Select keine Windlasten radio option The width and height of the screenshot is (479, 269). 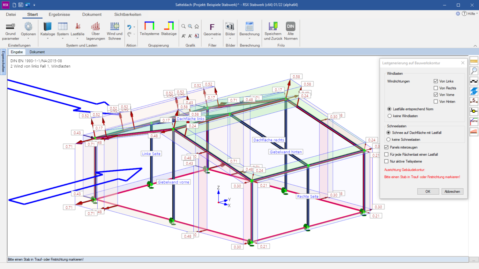[389, 116]
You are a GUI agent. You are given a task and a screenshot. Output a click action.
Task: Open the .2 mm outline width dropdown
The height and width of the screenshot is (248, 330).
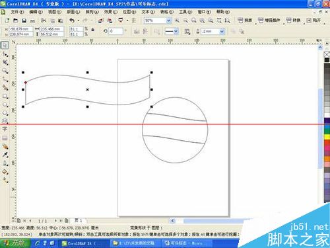point(222,32)
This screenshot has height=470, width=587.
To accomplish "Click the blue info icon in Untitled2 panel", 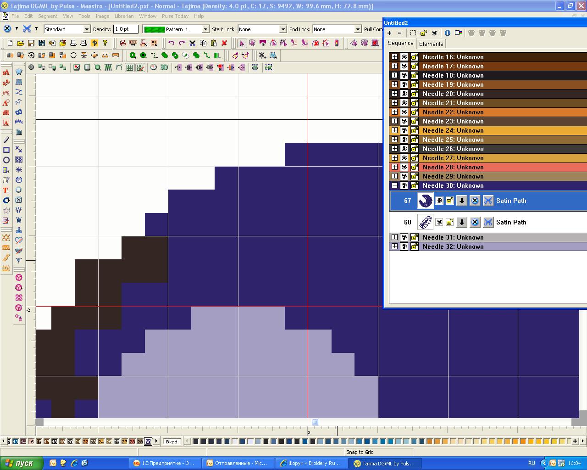I will pyautogui.click(x=447, y=33).
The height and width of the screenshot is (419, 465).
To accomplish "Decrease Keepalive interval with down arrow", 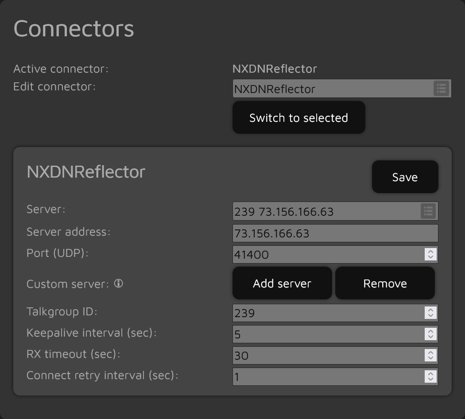I will click(430, 337).
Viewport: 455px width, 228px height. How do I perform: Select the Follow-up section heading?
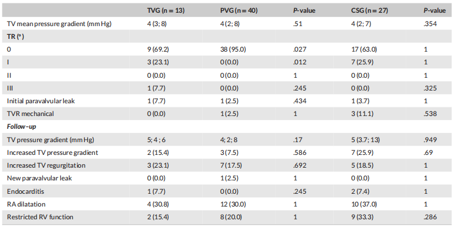pyautogui.click(x=21, y=126)
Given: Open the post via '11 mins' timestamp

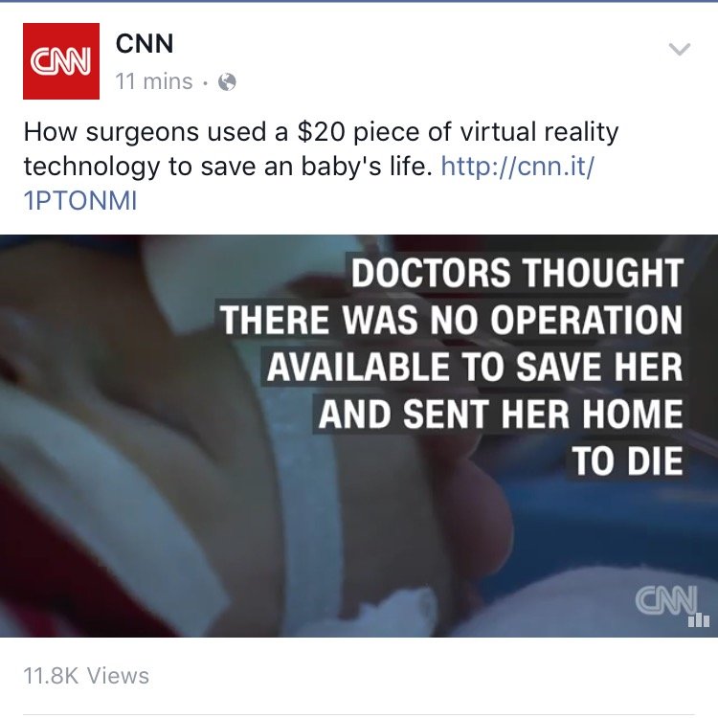Looking at the screenshot, I should coord(154,82).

* * *

GIVEN EXERCISE ::
Duplicate the entries verbatim, beginning at the line that contains "You are a GUI" and ending after the line that contains "point(222,32)". Omit the pictures from your reproduction.

WRITTEN RESPONSE ::
You are a GUI agent. You are given a task and a screenshot. Output a click action.
Task: Open the .2 mm outline width dropdown
The height and width of the screenshot is (248, 330).
point(222,32)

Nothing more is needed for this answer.